A coronal mass ejection (CME) produced by Saturday's (28th July) M6-class flare head toward Earth. According to analysts at the Goddard Space Weather Lab, the cloud delivered a glancing blow to our planet's magnetic field on July 31st around 1930 UT or 0100 IST. The northern transmission grid collapsed at 2.35 AM, plunging Delhi, Haryana, Punjab, J&K, Himachal Pradesh, Uttarakhand, Uttar Pradesh, Rajasthan and Chandigarh into darkness. 
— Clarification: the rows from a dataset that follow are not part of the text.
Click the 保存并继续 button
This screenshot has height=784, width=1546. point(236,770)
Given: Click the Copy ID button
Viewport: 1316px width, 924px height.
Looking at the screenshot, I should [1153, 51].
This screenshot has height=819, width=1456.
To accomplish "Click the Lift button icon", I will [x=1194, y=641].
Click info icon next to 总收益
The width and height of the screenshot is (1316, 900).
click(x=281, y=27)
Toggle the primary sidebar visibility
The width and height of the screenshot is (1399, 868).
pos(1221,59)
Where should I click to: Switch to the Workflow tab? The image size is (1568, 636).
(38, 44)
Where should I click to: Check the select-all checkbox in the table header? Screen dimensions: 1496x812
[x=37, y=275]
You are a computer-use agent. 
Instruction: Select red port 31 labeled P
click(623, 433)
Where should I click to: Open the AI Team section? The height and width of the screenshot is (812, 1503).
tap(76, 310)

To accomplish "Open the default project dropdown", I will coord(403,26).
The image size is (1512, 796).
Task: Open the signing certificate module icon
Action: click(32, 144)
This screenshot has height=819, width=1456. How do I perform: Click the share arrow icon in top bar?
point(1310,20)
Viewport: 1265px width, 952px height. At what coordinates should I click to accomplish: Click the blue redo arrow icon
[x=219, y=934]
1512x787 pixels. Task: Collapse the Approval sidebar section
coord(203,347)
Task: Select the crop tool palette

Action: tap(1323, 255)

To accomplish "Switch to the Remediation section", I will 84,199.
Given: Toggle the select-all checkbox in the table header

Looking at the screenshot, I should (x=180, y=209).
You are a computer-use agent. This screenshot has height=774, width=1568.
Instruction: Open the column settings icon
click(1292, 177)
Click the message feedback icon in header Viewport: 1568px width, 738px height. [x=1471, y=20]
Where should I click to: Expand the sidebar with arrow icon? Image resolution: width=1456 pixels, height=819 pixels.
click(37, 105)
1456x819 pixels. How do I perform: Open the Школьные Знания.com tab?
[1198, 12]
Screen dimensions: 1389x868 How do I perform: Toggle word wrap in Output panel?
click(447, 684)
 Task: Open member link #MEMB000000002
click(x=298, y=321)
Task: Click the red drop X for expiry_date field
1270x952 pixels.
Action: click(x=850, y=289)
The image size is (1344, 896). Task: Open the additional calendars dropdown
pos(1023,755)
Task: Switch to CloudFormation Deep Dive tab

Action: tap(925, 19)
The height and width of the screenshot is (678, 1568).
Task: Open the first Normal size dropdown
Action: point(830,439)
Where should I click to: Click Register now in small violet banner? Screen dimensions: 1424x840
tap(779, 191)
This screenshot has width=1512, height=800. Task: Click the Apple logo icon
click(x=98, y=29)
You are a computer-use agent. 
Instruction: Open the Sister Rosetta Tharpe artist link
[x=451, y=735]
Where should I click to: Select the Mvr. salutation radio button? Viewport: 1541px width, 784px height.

<-- The Sun captured during that time.

Doesn’t the time overlap? Aren’t the facts pointing towards a much bigger hurdle than we are concluding? If you read the entire thing again and maybe it shall strike you. Some of us are focusing on these effects which most of us are ignoring. Kevin runs a website SolarHam.net which is the best source for solar data on the internet. The Sun is being monitored by 24 satellites, SOHO, ACE, GOES being the major ones. The data from these is available to the public and Kevin does a huge job of bringing all the data in one place. While on other end, Pamela Stiegman from Tonawanda, NY is collecting data about the transformer failures around the world, we are trying to relate these events with the solar events happening on a regular basis. I have a published research paper, titled Communication Blackout: Causes and Effects in IJAEST last year which focuses the effects of Solar Flares on the telecommunication system. An extension of the same research has been selected at ESTEL Conference, Italy due presentation this October. This article aims to educate the general public about the possible effects and to be ready for more such events in the coming days. August 2012 marks the start of the solar maximum for the 24th cycle; a request to the scientific community to kindly look into the grave matter.